That empty feeling hasn’t gone away and I don’t think it ever will

By anonymous on 21/06/2012

Dearest bear cub, I love you and miss you more than I thought it was possible to love or miss anything. Especially something I never really had.

I’m so sorry about what I did. Taking care of you was the most important job I’ve ever been given but I didn’t recognise that until it was too late.

Old pre-conceptions and new fears got the better of me when I should have been brave enough to overcome them on your behalf. I was scared about being alone, about how I would support you, about it meaning an end to fun and spontaneity, although ultimately I knew I could have handled all of those things.

Mostly I was worried about having to share you with someone who didn’t love me and who already had a family of sorts. I knew it would break my heart to have to hand you over time and time again and be excluded from half of your life.

I tried to think of this as some sort of understandable protective instinct. Actually it was just incredibly selfish of me. Yes, I would have missed out on half of your life but because of me now you have to miss out on all of it.

Looking back I’m not sure either of us tried hard enough to work things out. Or maybe we tried too hard and ignored our feelings. It seemed impossible to know what the “right” thing to do was.

Now I think that it wasn’t so much a case of right vs. wrong or even head vs. heart. It was basically a case of fear vs. love and I was weak enough to let fear win.

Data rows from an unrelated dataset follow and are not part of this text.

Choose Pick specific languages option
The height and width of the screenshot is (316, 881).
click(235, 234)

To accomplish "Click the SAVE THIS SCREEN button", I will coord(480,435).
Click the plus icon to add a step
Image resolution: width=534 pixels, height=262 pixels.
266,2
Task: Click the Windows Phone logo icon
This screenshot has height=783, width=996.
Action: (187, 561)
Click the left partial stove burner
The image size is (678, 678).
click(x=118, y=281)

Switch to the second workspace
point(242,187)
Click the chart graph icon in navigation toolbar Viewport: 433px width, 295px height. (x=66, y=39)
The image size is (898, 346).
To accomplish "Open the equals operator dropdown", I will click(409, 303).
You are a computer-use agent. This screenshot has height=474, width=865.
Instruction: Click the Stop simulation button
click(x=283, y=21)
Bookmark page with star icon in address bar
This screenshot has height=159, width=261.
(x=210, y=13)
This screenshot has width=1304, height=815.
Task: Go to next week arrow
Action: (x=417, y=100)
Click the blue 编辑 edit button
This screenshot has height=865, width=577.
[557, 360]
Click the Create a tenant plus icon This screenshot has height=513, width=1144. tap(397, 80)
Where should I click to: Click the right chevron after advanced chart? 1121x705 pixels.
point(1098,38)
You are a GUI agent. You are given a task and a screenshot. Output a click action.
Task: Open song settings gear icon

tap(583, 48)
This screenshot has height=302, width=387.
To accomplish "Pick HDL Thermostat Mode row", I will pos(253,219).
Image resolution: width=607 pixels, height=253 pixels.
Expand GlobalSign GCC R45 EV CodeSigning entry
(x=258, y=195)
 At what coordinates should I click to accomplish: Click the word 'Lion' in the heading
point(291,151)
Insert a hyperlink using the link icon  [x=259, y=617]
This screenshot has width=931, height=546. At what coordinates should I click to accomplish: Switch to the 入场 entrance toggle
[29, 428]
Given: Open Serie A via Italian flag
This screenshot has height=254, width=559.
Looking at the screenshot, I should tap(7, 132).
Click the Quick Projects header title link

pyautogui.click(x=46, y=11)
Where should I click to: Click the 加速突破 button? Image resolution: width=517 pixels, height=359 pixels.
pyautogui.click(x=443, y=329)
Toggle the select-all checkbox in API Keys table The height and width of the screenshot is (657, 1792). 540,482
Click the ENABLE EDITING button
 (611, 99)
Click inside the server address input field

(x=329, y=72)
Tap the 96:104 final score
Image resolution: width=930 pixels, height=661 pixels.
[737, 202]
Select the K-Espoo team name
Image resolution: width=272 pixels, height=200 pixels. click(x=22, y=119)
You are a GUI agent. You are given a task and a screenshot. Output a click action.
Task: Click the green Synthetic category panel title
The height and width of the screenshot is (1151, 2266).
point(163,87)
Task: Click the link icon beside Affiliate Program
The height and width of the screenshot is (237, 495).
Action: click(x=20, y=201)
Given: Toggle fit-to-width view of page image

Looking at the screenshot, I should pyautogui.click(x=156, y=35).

I hate myself for that. If I had a chance to do things over then I would never give up on you.

I relive memories of those nights when you were still here... I would lie awake with my palms resting on my stomach and my mind adrift in the future and it felt like you were laying there with me. I could sense you as a blissful and comforting presence.

It was so weird to be by myself and yet not feel at all alone. I should have taken more notice of that feeling because it was important. It was the only thing that mattered really.

When I got home from the hospital it was gone and there was an overwhelming emptiness inside me instead. It was the worst day of my life. That empty feeling hasn’t gone away and I don’t think it ever will.

What I did to you has repercussions that will last as long as I live. There will always be a space in my life, filled with unanswerable questions. Your ghost will haunt every milestone in my life, every significant date and every symbolic reminder.

I thought a termination would be an ending but it’s just as much a beginning... of an imagined life. I won’t ever stop wondering about who you would have turned out to be. I know you would have amazed me.

Even though you never grew bigger than a bean you already amazed me and changed the way I feel about everything forever.

I will love you always and I think your would-be Dad will too. I know he feels guilty about letting you go. Losing you will always be my greatest mistake and biggest regret.

The truth is that you deserved better parents than either of us, parents who were strong enough to fight for you. We let you down and words will never express how sorry I am. You’ll never be far from my thoughts or my heart.